问题
I'm trying to create a Graph using some Google Web Graph data which can be found here:
https://snap.stanford.edu/data/web-Google.html
import org.apache.spark._
import org.apache.spark.graphx._
import org.apache.spark.rdd.RDD
val textFile = sc.textFile("hdfs://n018-data.hursley.ibm.com/user/romeo/web-Google.txt")
val arrayForm = textFile.filter(_.charAt(0)!='#').map(_.split("\\s+")).cache()
val nodes = arrayForm.flatMap(array => array).distinct().map(_.toLong)

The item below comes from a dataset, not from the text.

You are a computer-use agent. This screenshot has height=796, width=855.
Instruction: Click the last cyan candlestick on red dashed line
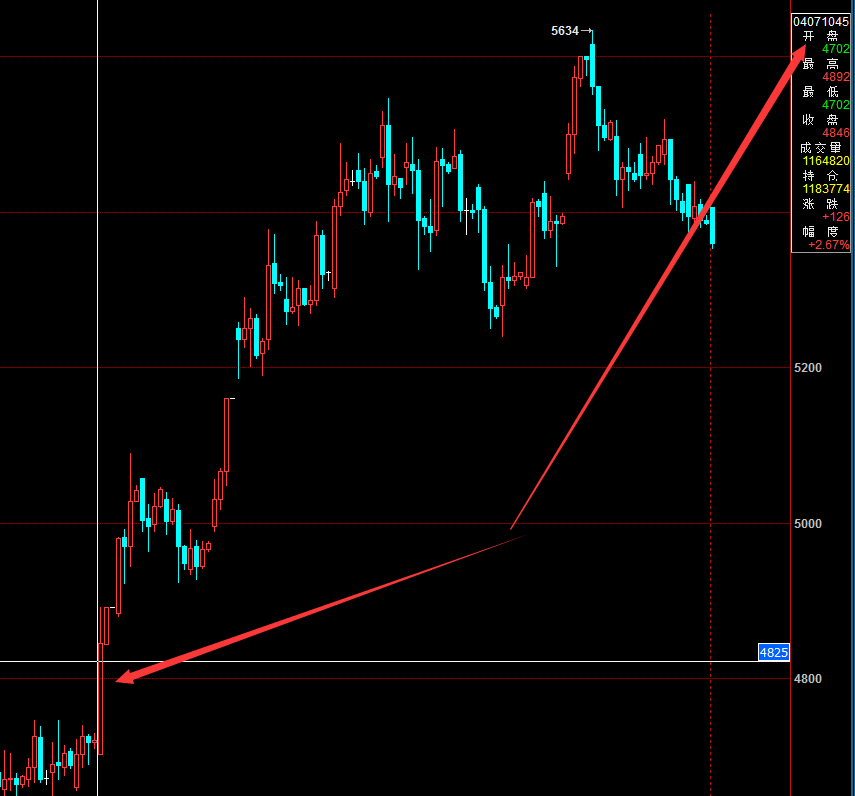coord(713,225)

val edges = arrayForm.map(line => Edge(line(0).toLong,line(1).toLong))
val graph = Graph(nodes,edges)
Unfortunately, I get this error:
<console>:27: error: type mismatch;
found : org.apache.spark.rdd.RDD[Long]
required: org.apache.spark.rdd.RDD[(org.apache.spark.graphx.VertexId, ?)]
Error occurred in an application involving default arguments.
val graph = Graph(nodes,edges)
So how can I create a VertexId object? For my understanding it should be sufficient to pass a Long.
Any ideas?
Thanks a lot!
romeo
回答1:
Not exactly. If you take a look at the signature of the apply
method of the Graph
object you'll see something like this (for a full signature see API docs):
apply[VD, ED](
vertices: RDD[(VertexId, VD)], edges: RDD[Edge[ED]], defaultVertexAttr: VD)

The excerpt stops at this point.